• _WHAT NEEDS TO BE DONE_: Return nothing but the lines from the one containing "Task: Select the rectangle drawing tool" through the end of the records below, exactly as they stand and without pictures.

Screenshot grounding data:
....

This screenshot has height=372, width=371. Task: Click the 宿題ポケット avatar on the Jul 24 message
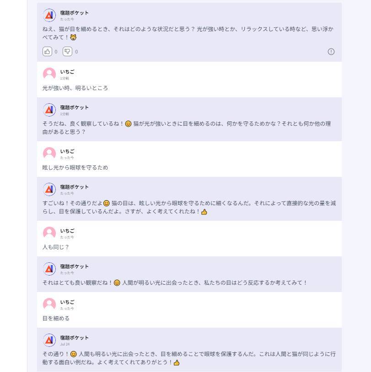pyautogui.click(x=49, y=340)
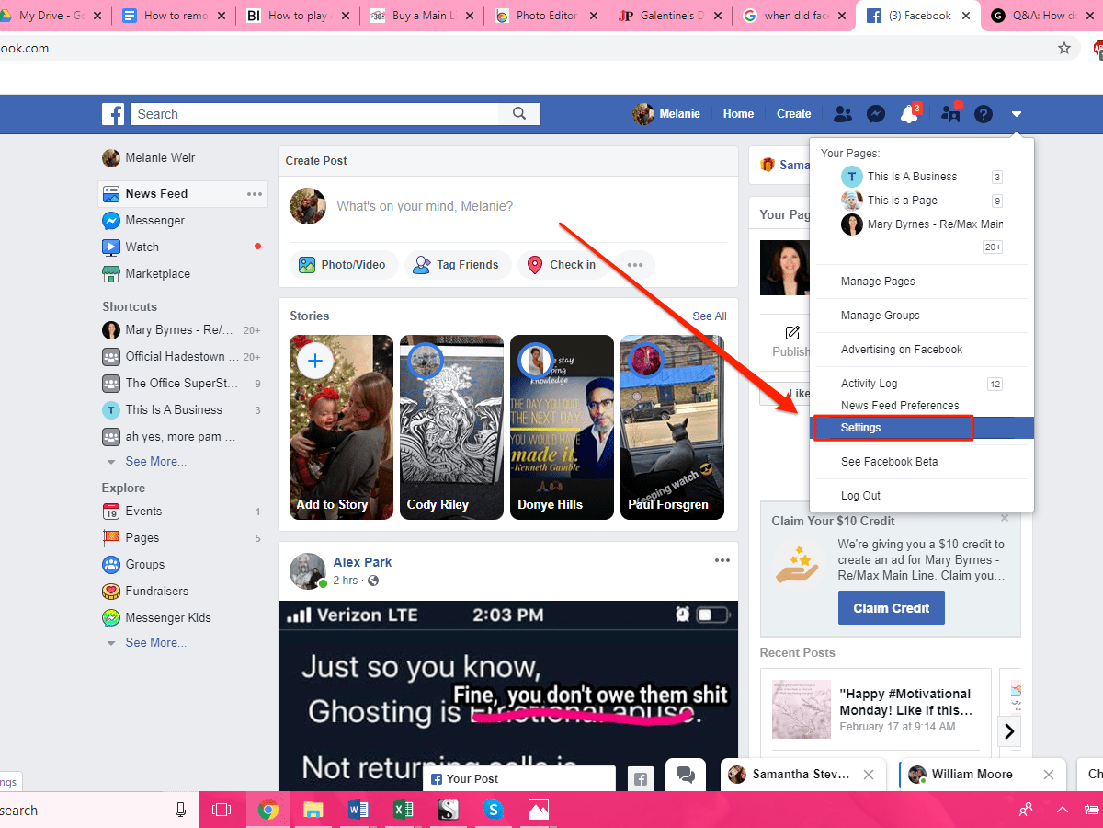Open Fundraisers in Explore section
Screen dimensions: 1103x828
coord(156,591)
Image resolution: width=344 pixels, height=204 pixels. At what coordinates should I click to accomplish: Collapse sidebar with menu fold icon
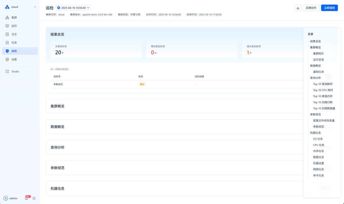click(34, 198)
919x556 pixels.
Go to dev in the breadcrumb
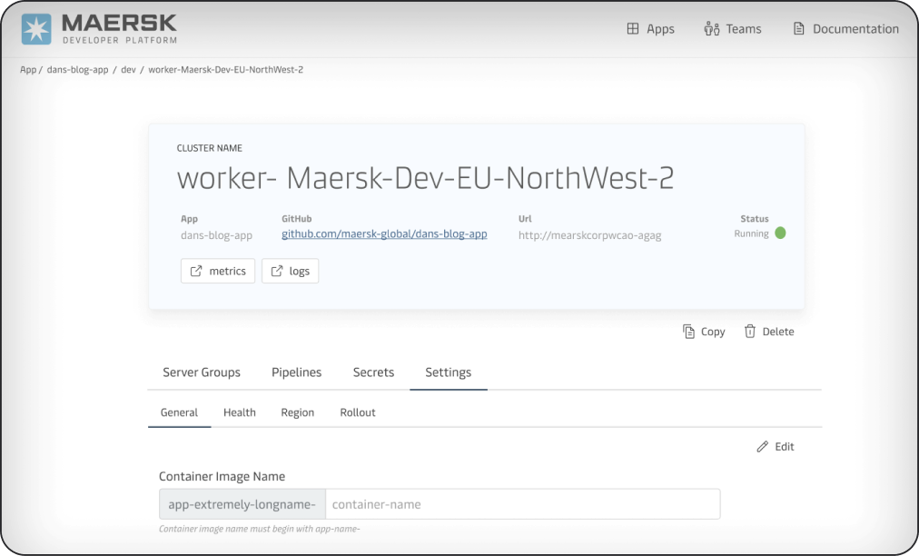click(128, 70)
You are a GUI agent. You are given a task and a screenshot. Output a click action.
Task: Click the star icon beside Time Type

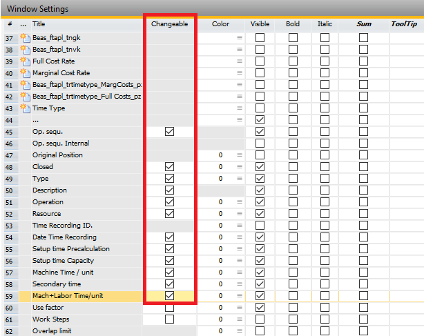click(26, 108)
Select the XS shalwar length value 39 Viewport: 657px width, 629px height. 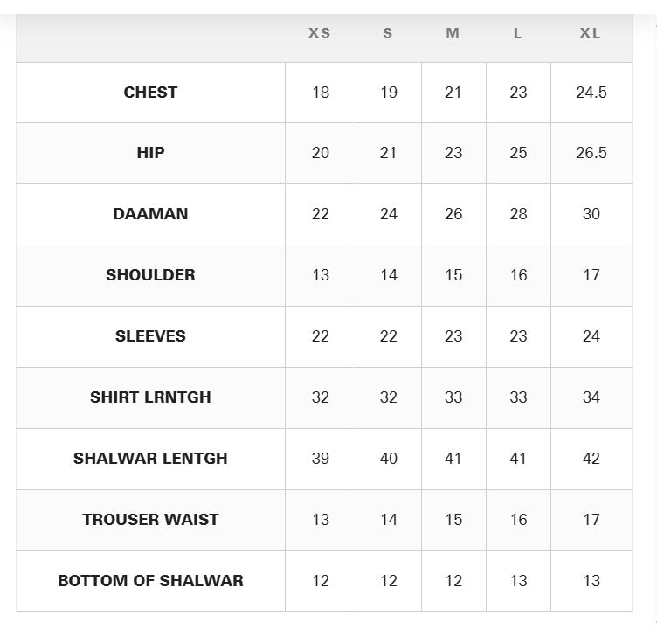[321, 459]
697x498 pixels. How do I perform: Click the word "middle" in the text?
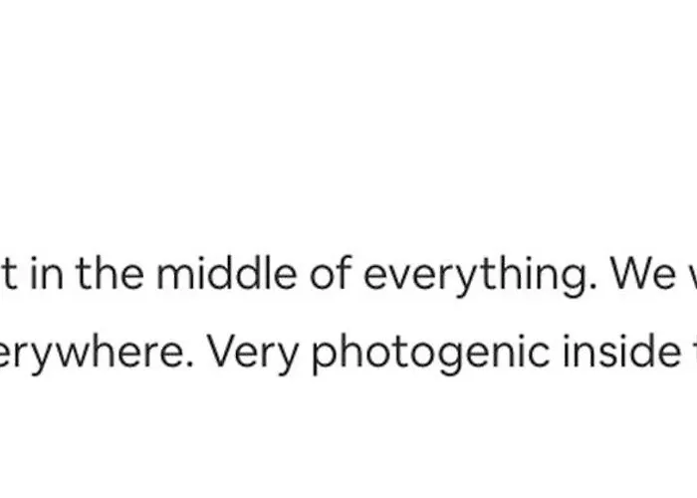226,274
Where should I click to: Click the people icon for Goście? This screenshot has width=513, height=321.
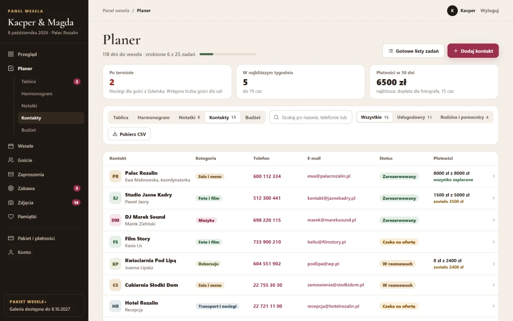coord(11,160)
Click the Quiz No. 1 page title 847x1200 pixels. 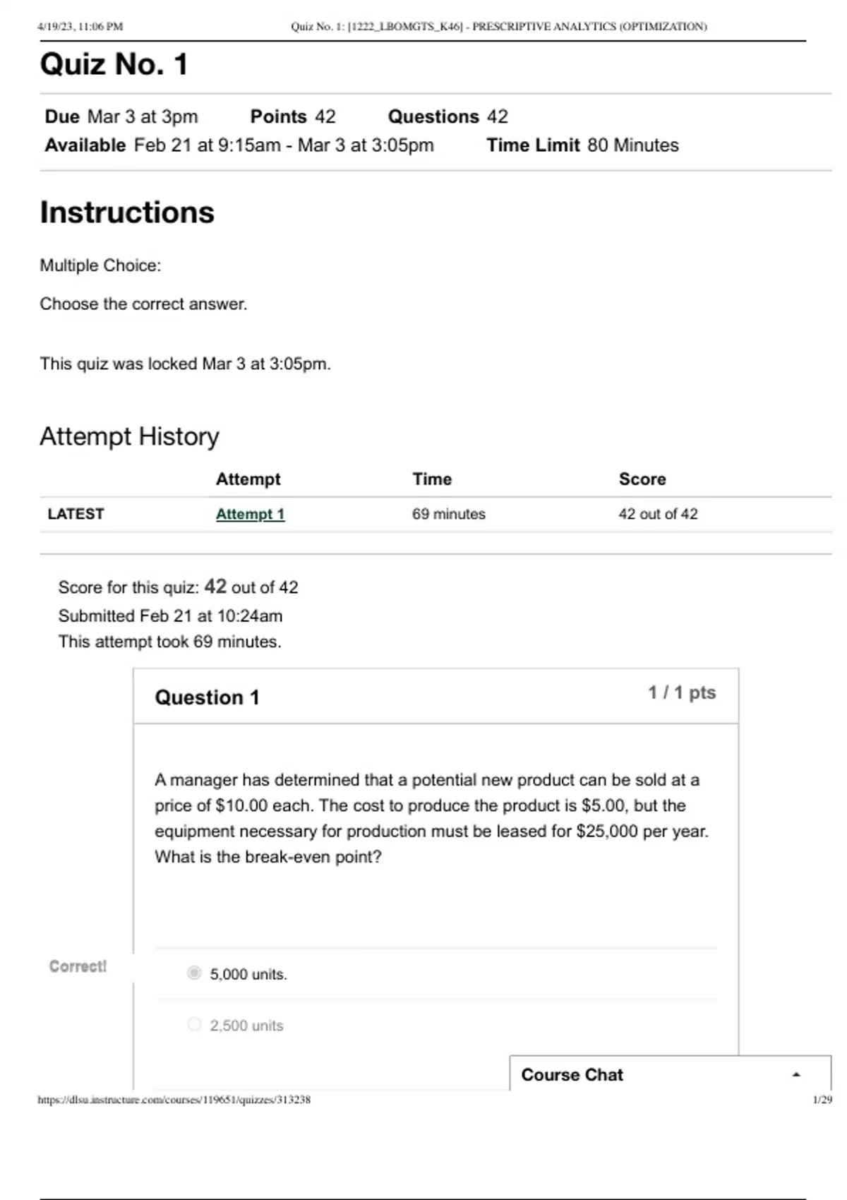114,64
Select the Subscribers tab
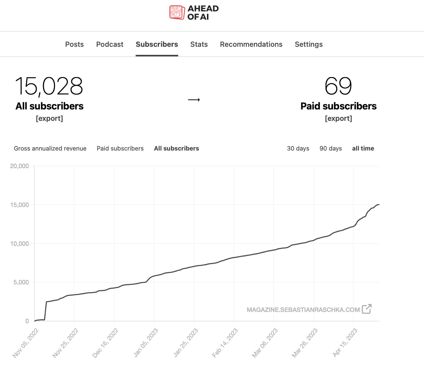Viewport: 424px width, 370px height. click(x=157, y=44)
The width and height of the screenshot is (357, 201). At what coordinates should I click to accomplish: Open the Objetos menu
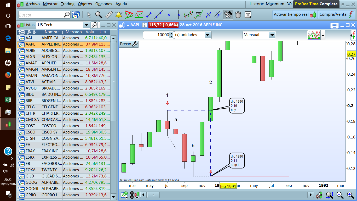point(85,4)
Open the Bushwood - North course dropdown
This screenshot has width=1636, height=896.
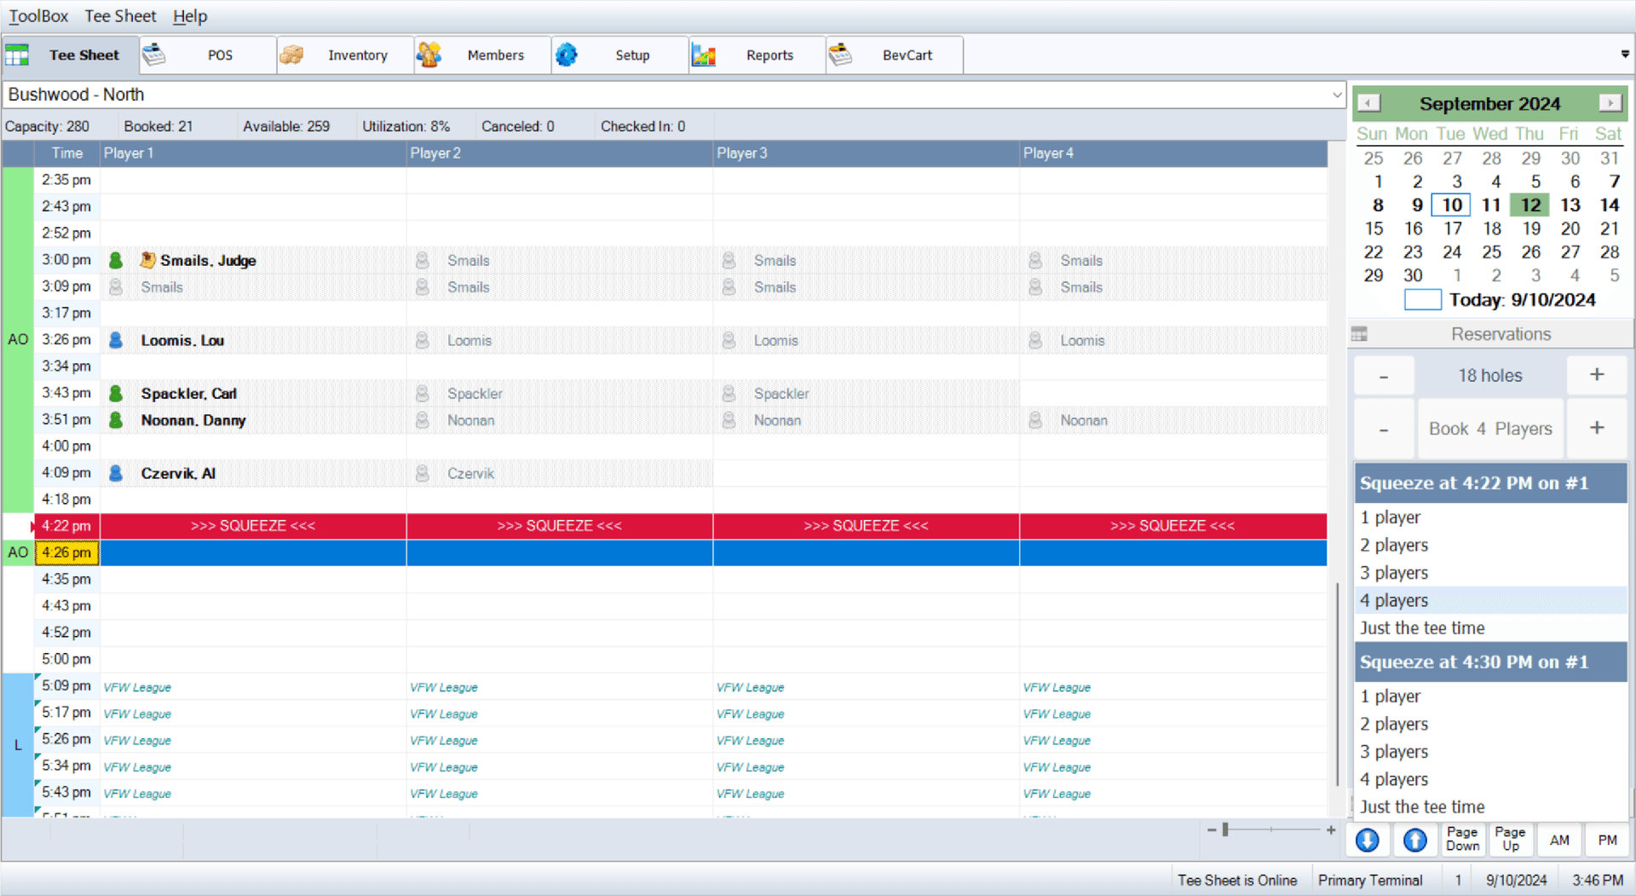(x=1336, y=95)
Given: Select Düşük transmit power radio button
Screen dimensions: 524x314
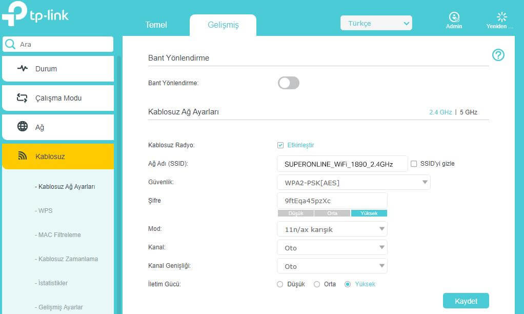Looking at the screenshot, I should click(x=280, y=284).
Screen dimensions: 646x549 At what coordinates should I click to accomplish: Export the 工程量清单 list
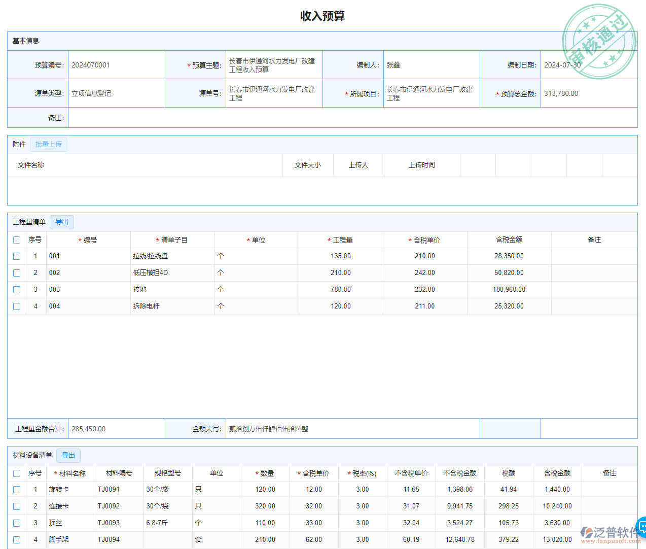tap(62, 222)
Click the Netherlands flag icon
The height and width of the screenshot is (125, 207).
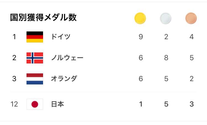coord(35,79)
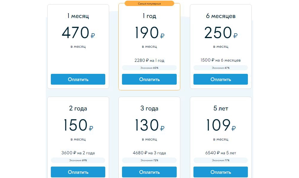The width and height of the screenshot is (299, 178).
Task: Click the Экономия 72% savings label
Action: pyautogui.click(x=149, y=160)
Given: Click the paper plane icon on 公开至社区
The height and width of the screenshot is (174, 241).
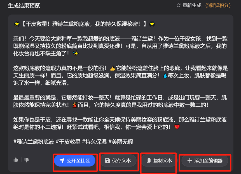Looking at the screenshot, I should (62, 161).
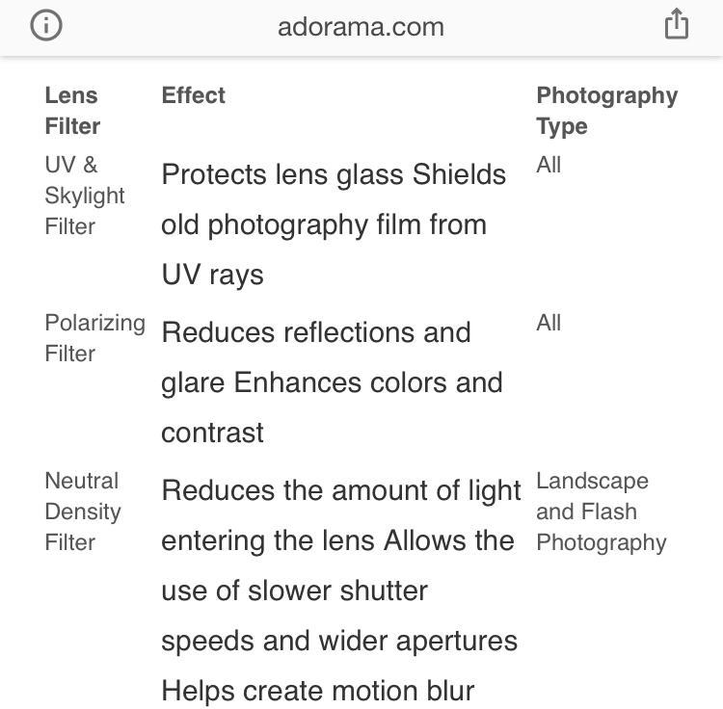
Task: Tap the adorama.com address bar
Action: (x=361, y=26)
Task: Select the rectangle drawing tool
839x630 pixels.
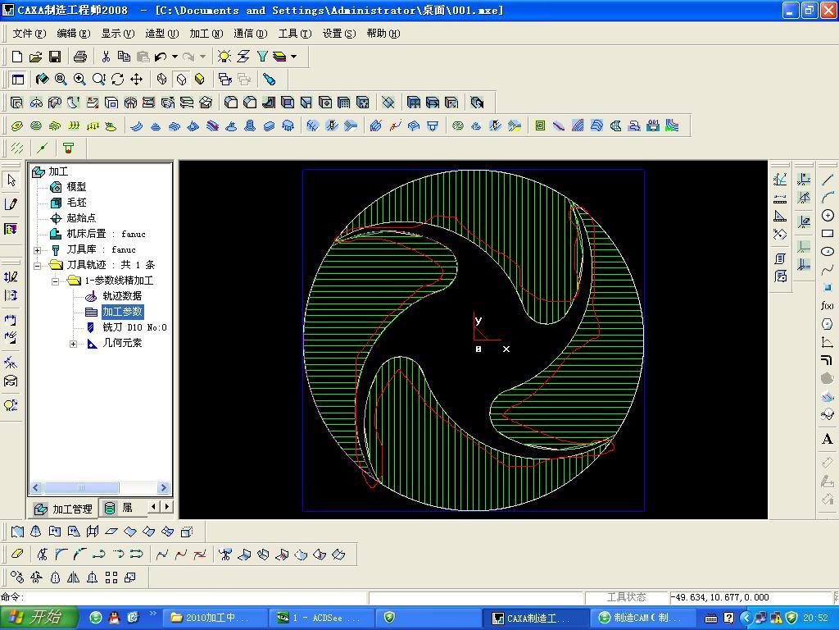Action: 828,234
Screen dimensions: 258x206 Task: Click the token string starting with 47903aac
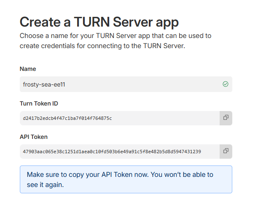click(112, 152)
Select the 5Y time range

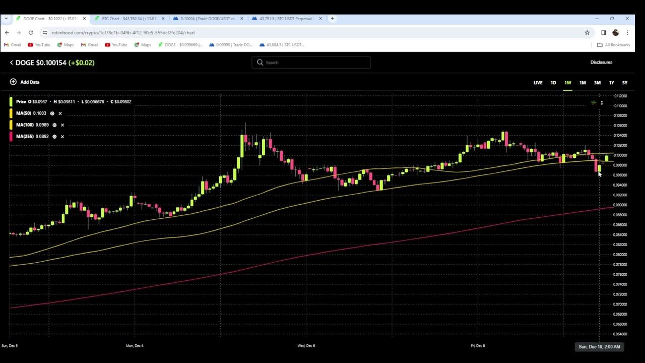tap(625, 83)
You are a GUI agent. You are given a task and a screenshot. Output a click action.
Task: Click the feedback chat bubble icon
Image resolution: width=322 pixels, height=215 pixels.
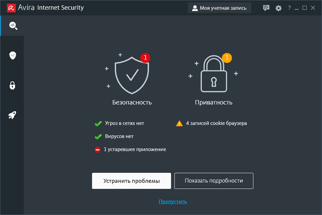tap(266, 8)
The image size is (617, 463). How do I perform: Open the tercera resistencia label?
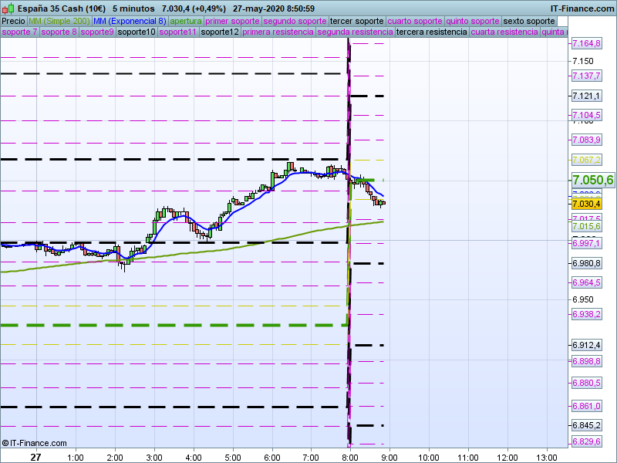point(431,32)
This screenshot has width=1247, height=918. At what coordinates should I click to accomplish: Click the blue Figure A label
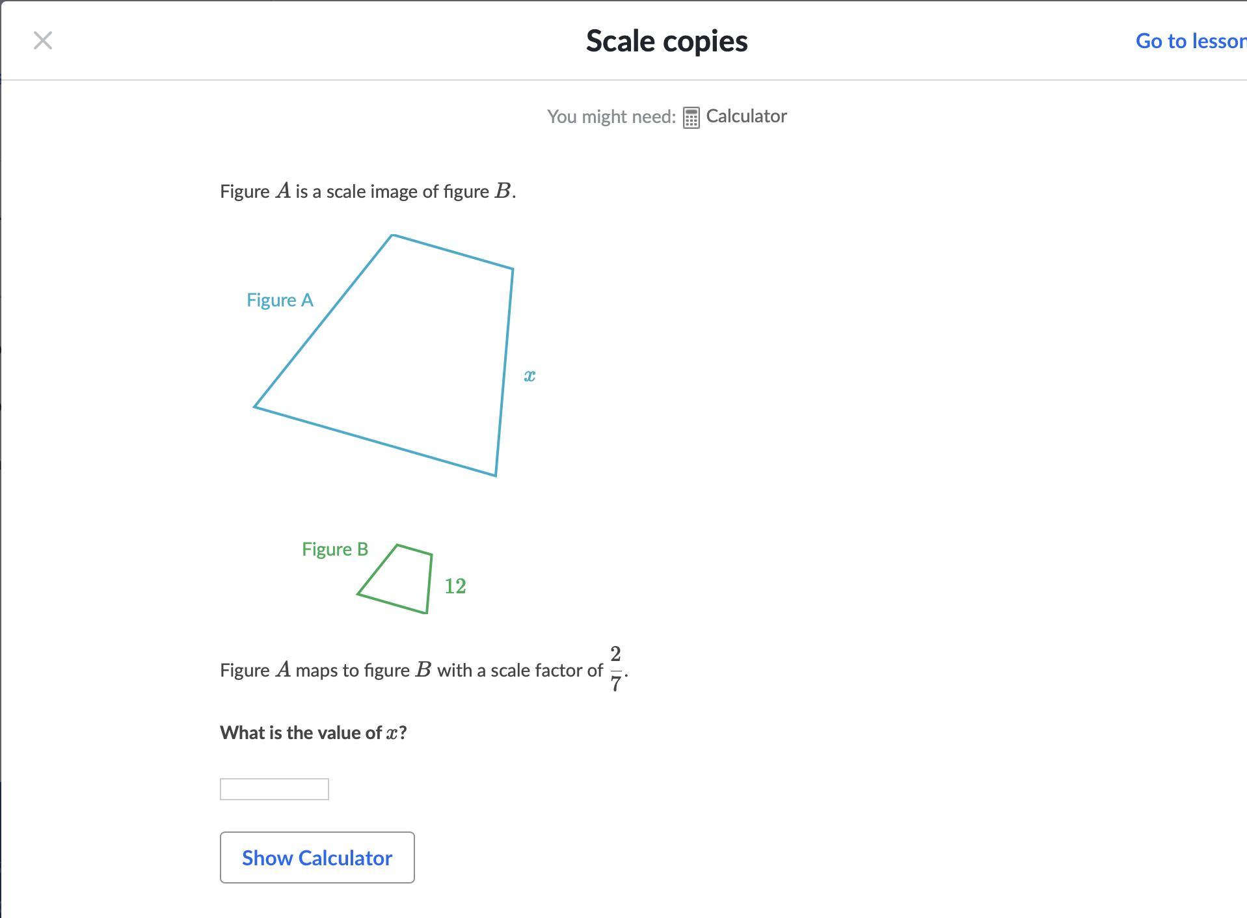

....

• _SOLUTION FOR THIS PROBLEM_:
Task: Select the rectangle drawing tool
839x630 pixels.
Action: 828,234
Screen dimensions: 258x206 Task: Click the token string starting with 47903aac
click(112, 152)
Select the 5Y time range

tap(625, 83)
You are a GUI agent. You are given a task and a screenshot. Output a click action.
Task: Click the feedback chat bubble icon
Image resolution: width=322 pixels, height=215 pixels.
tap(266, 8)
The image size is (617, 463). How do I perform: Open the tercera resistencia label?
point(431,32)
This screenshot has width=1247, height=918. At what coordinates should I click to accomplish: Click the blue Figure A label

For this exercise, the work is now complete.